I didn’t see many snook on the beach this morning. Big storm last night might have moved them to deeper water. Hopefully they’ll show back up in decent numbers. Got one big girl to eat a swim bait.


----------



## lemaymiami (Feb 9, 2007)

Very nice...


----------



## JIMMYZ750 (Feb 20, 2007)

Nice lookin snook Must be gulf side?


----------



## MRichardson (May 27, 2010)

JIMMYZ750 said:


> Nice lookin snook Must be gulf side?


Are you saying East Coast snook are ugly?


----------



## Mako 181 (May 1, 2020)

i don't know about ugly.... Bigger, yes they are.


----------



## JIMMYZ750 (Feb 20, 2007)

Just looking at the surf conditions Rarely that calm east side......and they get pretty big around Sebastian


----------



## rovster (Aug 21, 2018)

Nice!


----------



## millerrep (Apr 14, 2014)

Nice catch. It’s been windy and weedy on the east coast all year. Going nuts!


----------



## BLS FL (Apr 19, 2017)

Thanks guys! I should have clarified, I’m in Pinellas County in West Central FL. I took the buggy whip today. Had a couple takes but couldn’t come tight. One seemed like a trout. I saw more snook today but most of them had pretty negative attitudes. Landing a fly anywhere near a school sent the scurrying like cockroaches when the lights come on.

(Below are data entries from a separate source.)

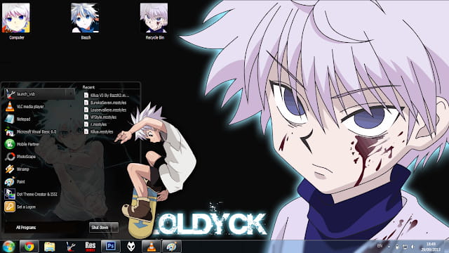Screen dimensions: 449x253
Task: Open the volume speaker tray icon
Action: point(413,247)
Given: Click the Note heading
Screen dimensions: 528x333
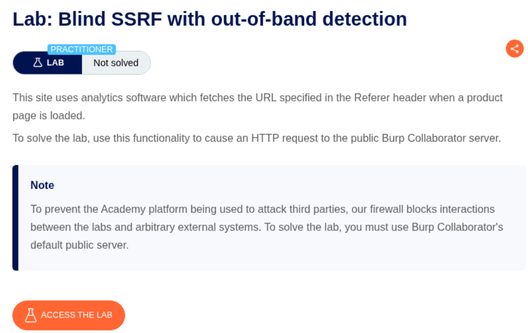Looking at the screenshot, I should (x=42, y=185).
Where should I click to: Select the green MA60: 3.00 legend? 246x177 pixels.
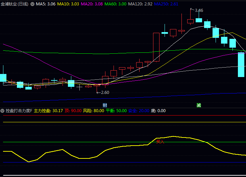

Wind hasn’t been an issue here for the last few weeks. The occasional 15, but mostly 10 and under. Light east winds the last few days have made beach fishing ideal, no grass, no surf, and water is very clear for this time of year.


----------



## bananabob (Jun 3, 2015)

Mako 181 "don't know about ugly.... Bigger, yes they are. "

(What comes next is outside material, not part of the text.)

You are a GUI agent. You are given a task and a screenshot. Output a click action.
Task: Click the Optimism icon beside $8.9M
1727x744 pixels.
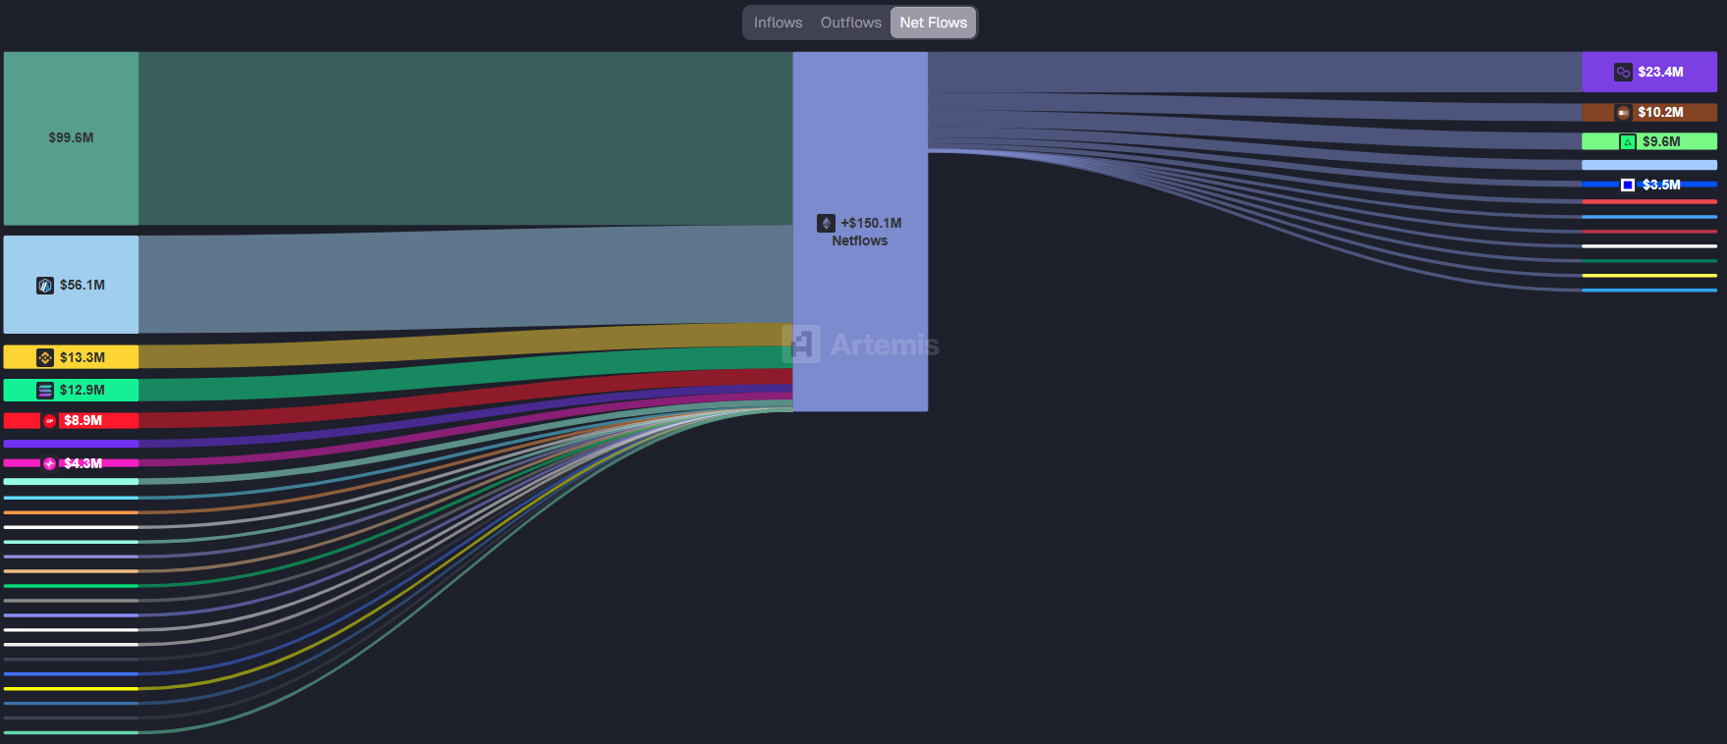click(x=50, y=421)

I do believe Florida's biggest snook came from Sebastian Inlet.
But I love them all...not matter how big or small but I love slots the most!


----------



## bananabob (Jun 3, 2015)

Slap Me! Forgot to say Nice snuke BLS.

I'll be heading to Sanibel next month for 4 days. Taking only buggy whips.


----------



## tailspotter74 (Nov 19, 2020)

niiiice


----------



## BLS FL (Apr 19, 2017)

bananabob said:


> Slap Me! Forgot to say Nice snuke BLS.
> 
> I'll be heading to Sanibel next month for 4 days. Taking only buggy whips.


 I love that area. Hopefully you find a few snook that want to play!


----------



## skinny_fishing (Aug 30, 2021)

Hey nice Snook. I'm in Pinellas too, St.Pete right off of Treasure Island. My son and I do lots of beach fishing and our favorite place to do it is Fort Desoto. Lately we have been taking the skiff to the spot we like because it's easier than walking and carrying everything lol. Tons of Snook there but they are very picky and will usually only bite very early in the morning with current. After that they get lock jaw.



















When the Snook stop biting we usually go to a Pompano jig for Pompano and Jacks and whatever else will bite. There are giant Tarpon there as well and have been trying to target those with no luck so far.


----------



## sshaw251 (Sep 3, 2020)

Awesome!


----------



## BLS FL (Apr 19, 2017)

skinny_fishing said:


> Hey nice Snook. I'm in Pinellas too, St.Pete right off of Treasure Island. My son and I do lots of beach fishing and our favorite place to do it is Fort Desoto. Lately we have been taking the skiff to the spot we like because it's easier than walking and carrying everything lol. Tons of Snook there but they are very picky and will usually only bite very early in the morning with current. After that they get lock jaw.
> 
> 
> 
> ...


Great work! That’s awesome you’re getting your little man out there! Best times of my life were fishing with my dad.


----------



## millerrep (Apr 14, 2014)

Weekend before last it finally laid down in Jensen. Big Snook were swimming, meet this fellow Jim who landed a well over slot 38 his personal best , and I got an upper slot.


----------



## jr912 (Feb 4, 2021)

Nice one!


----------